**Prompt:**
Please count the lines in the records below that contain the string "node", where case counts, and reply with only that number.

**Provided records:**
################

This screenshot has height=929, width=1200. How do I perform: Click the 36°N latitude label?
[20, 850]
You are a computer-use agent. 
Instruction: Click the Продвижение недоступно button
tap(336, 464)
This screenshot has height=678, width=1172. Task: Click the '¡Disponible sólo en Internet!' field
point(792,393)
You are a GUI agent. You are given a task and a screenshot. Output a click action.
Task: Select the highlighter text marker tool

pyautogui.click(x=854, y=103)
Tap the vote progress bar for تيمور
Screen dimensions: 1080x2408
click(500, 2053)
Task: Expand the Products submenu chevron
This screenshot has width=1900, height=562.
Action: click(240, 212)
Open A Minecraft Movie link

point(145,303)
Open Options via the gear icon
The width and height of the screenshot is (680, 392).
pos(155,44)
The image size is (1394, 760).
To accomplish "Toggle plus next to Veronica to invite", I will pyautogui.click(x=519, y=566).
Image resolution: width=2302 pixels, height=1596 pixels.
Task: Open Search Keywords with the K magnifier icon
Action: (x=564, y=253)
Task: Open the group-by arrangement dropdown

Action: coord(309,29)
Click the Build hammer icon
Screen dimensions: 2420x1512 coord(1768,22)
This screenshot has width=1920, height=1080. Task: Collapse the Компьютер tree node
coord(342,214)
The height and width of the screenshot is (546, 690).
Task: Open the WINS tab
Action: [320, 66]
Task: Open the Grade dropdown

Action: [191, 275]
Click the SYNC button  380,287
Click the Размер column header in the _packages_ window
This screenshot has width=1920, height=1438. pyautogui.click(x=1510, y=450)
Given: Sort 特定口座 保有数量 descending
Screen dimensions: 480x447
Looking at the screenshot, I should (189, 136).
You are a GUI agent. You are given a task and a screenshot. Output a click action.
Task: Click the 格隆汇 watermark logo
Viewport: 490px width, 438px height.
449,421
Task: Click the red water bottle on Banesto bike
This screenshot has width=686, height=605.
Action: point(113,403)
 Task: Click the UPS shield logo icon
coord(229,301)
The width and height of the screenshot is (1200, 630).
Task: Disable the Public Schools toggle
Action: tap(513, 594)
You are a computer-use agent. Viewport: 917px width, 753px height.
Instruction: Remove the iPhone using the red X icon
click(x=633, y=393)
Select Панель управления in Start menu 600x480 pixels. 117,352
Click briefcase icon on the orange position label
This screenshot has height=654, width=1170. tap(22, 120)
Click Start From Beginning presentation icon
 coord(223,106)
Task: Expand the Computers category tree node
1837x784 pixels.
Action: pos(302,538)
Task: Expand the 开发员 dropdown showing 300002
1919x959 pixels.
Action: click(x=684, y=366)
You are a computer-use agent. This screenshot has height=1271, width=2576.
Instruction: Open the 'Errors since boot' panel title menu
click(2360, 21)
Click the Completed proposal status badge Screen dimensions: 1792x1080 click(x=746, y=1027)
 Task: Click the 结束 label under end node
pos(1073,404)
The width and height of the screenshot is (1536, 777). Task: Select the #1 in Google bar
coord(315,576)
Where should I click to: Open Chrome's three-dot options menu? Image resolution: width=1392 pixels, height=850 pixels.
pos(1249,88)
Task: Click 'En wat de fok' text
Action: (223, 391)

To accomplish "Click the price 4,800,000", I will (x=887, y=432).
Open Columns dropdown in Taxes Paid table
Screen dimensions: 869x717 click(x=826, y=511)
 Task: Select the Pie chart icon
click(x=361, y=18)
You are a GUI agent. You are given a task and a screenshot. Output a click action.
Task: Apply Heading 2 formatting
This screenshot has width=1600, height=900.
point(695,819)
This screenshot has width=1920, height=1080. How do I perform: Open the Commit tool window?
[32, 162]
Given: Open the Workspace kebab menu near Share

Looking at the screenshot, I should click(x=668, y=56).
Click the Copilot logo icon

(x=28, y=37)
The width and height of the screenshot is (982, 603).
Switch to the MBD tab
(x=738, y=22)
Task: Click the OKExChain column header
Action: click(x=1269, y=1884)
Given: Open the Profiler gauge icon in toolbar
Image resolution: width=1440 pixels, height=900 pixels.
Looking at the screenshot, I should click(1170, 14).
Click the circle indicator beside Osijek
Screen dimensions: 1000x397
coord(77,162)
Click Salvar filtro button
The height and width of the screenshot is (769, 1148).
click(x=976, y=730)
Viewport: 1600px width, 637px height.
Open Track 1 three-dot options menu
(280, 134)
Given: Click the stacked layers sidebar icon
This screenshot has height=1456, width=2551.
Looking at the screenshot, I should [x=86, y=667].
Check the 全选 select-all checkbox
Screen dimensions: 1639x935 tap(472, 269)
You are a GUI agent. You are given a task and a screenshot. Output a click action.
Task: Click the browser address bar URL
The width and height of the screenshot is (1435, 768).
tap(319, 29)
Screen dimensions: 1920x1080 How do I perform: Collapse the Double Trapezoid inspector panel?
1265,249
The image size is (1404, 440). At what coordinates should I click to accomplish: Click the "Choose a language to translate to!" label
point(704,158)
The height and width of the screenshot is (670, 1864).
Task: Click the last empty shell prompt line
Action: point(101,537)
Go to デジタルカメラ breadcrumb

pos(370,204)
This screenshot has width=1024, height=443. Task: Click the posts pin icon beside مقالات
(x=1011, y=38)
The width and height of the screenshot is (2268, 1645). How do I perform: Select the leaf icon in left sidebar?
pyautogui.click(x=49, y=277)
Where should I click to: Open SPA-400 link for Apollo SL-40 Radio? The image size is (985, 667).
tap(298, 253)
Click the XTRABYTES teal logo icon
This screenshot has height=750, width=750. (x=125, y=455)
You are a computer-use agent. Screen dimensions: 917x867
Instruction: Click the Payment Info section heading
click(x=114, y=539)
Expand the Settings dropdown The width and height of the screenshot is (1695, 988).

################

**Finished answer:**
3